Cette rencontre furtive est intervenue après deux heures d’hébétude, où quelques 800 murmures repus, engourdis par la torpeur de la poésie, mijotaient. Luchini apostrophe les mots, et fait éprouver aux spectateurs leur matière intangible et sonore. Le « diseur de profession » ravive l’autorité du verbe, et face à la clameur des abasourdis, déshabille les mots, les lave de leur usure, pour égosiller leur absolu « J’ai vu des archipels sidéraux ! et des îles ».
Mais sans affectation aucune, Luchini dit aussi la simplicité et l’humilité du poète. Le diseur de génie avoue modestement ne pas toujours comprendre la poésie, car la logique et le pragmatisme sont bannis de ses ingrédients phares. Le comédien invite le spectateur à s’abandonner au son des assonances et des allitérations, à se laisser porter au gré des silences, des sens et des impressions confuses, denses, absurdes. Sentir, écouter, goûter, humer, regarder, se faire tout petit, suivre, et attendre, attendre Luchini. La liberté de la poésie est consacrée par le chef d’orchestre, qui, tout entier envahi par le langage, fait parler ses mains, et module son instrument vocal dans un élan dicté par la poésie.
Car, la poésie ne s’attrape pas, elle se sauve, se faufile, se fourvoie, vous frôle et s’en va. Pour la retenir quelques secondes et éprouver sa densité, il faut écouter Luchini.

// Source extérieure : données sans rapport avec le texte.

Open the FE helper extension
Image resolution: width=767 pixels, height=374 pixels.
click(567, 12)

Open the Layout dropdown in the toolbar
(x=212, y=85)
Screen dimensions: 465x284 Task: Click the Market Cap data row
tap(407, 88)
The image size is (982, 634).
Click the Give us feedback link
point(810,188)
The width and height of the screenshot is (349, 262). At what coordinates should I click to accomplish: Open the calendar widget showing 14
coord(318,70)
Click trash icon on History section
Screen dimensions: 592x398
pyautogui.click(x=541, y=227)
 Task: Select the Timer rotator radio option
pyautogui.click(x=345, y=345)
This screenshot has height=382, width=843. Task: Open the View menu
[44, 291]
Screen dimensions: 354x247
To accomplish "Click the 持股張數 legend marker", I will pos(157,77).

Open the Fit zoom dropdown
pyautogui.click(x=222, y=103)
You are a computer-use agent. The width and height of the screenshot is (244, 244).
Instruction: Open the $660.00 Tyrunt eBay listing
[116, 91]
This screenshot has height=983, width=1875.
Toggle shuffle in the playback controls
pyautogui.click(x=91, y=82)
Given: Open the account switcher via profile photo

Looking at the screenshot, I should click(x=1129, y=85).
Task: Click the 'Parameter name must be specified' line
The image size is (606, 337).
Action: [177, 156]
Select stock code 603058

A peine assis à la corbeille sur notre strapontin, dans notre fauteuil d’orchestre, ou bien calés dans notre loge que nous voilà descend(ant) des Fleuves impassibles, devant des archipels sidéraux et des cieux délirants, (…) Travers(ant) l’orgueil des drapeaux et des flammes. Elle est brutale, et magistrale cette transition, pour nous qui venons de nos petites vies, imperméables humides, avec nos préoccupations minuscules et notre univers tangible. Il sait tout cela, Luchini.

Planche folle, escorté des hippocampes noirs,
Quand les juillets faisaient crouler à coups de triques
Les cieux ultramarins aux ardents entonnoirs ;

Moi qui tremblais, sentant geindre à cinquante lieues
Le rut des Béhémots et les Maelstroms épais,
Fileur éternel des immobilités bleues,
Je regrette l’Europe aux anciens parapets !

Là, légitimement, une interrogation peut venir nous tarauder « Poésie ? Ai-je bien fait de venir : 2h de p-o-é-s-i-e ? ». Il sait tout cela, Luchini. Et malgré tout, il continue à nous entrainer dans ses vertiges rimbaldiens ; notre cœur qui battait fort d’avoir couru pour arriver à temps, frappe maintenant au rythme du poème. Nos yeux qui fixaient l’acteur voient soudain au travers de ses mots. Non pas le siège du conteur, la lampe du lecteur et le décor intimiste, mais des Glaciers, soleils d’argent, flots nacreux, cieux de braises !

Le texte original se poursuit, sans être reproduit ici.